Is it wrong that I find this funny?


----------



## Touch Of Death (Jun 6, 2007)

'Just gives the cops more things to check for during a "seatbelt check" LOL
Sean


----------



## MA-Caver (Jun 6, 2007)

Andrew Green said:


> Is it wrong that I find this funny?


It's funny because it's so stupidly ironic. Lets hope that someone, FDA or AMA or someone will put a ban to this... Parents and retailers mainly... especially if it's marketed to the youth... just how young is this guy thinking? 18-20 yr olds? Geez fella how many 15-17 year olds do those same 18-20 year olds know?


----------



## Andrew Green (Jun 6, 2007)

Netherlands, where the drinking age is 16.  Says they are looking at targeting under 16.


----------



## Touch Of Death (Jun 6, 2007)

MA-Caver said:


> It's funny because it's so stupidly ironic. Lets hope that someone, FDA or AMA or someone will put a ban to this... Parents and retailers mainly... especially if it's marketed to the youth... just how young is this guy thinking? 18-20 yr olds? Geez fella how many 15-17 year olds do those same 18-20 year olds know?
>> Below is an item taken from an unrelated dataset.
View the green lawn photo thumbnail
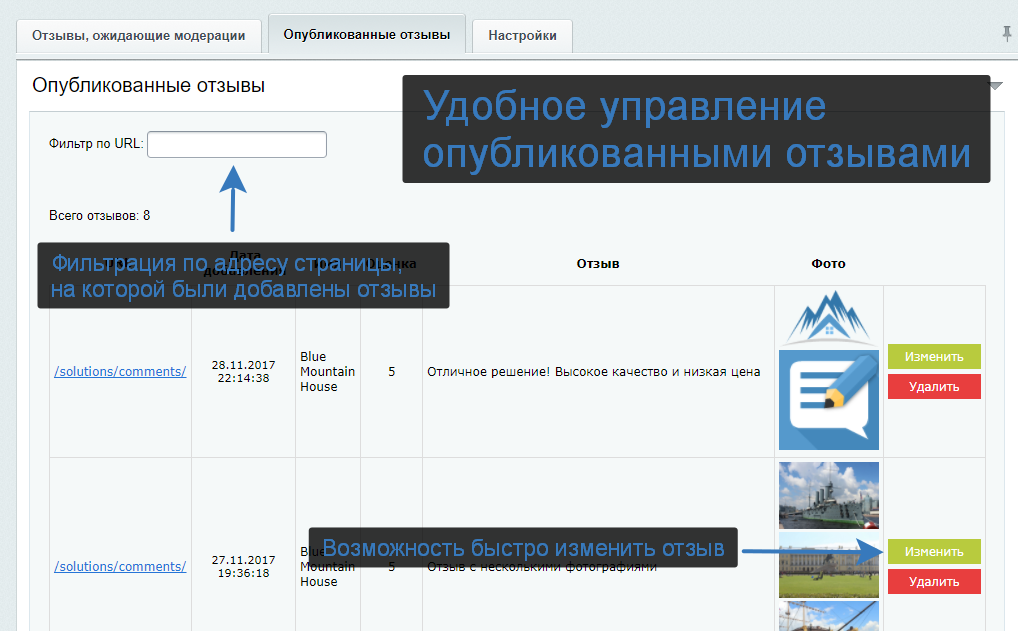Viewport: 1018px width, 631px height. 828,564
Lets ban celophane baggies too!:soapbox:


----------



## Ceicei (Jun 6, 2007)

This is to sell in Europe. I'm not sure how different their restrictions are when compared to USA.  I wonder whether anyone would try to bring it over to the USA?

- Ceicei


----------



## MA-Caver (Jun 6, 2007)

Ceicei said:


> This is to sell in Europe. I'm not sure how different their restrictions are when compared to USA.  I wonder whether anyone would try to bring it over to the USA?
> 
> - Ceicei


Call it inevitability


----------



## terryl965 (Jun 6, 2007)

anything for anybody that is all I can say


----------



## Ceicei (Jun 6, 2007)

terryl965 said:


> anything for anybody that is all I can say



So you are okay with this premise of selling alcohol to youth?

- Ceicei


----------



## Touch Of Death (Jun 6, 2007)

Ceicei said:


> So you are okay with this premise of selling alcohol to youth?
> 
> - Ceicei


The product is still going to be subject to State and Federal Laws.
Sean


----------



## Andrew Green (Jun 6, 2007)

Ceicei said:


> So you are okay with this premise of selling alcohol to youth?
> 
> - Ceicei



Bait took 

Youth have easier access to hard drugs then to alcohal right now, so why not?  I think drinking is better then Acid or E is it not?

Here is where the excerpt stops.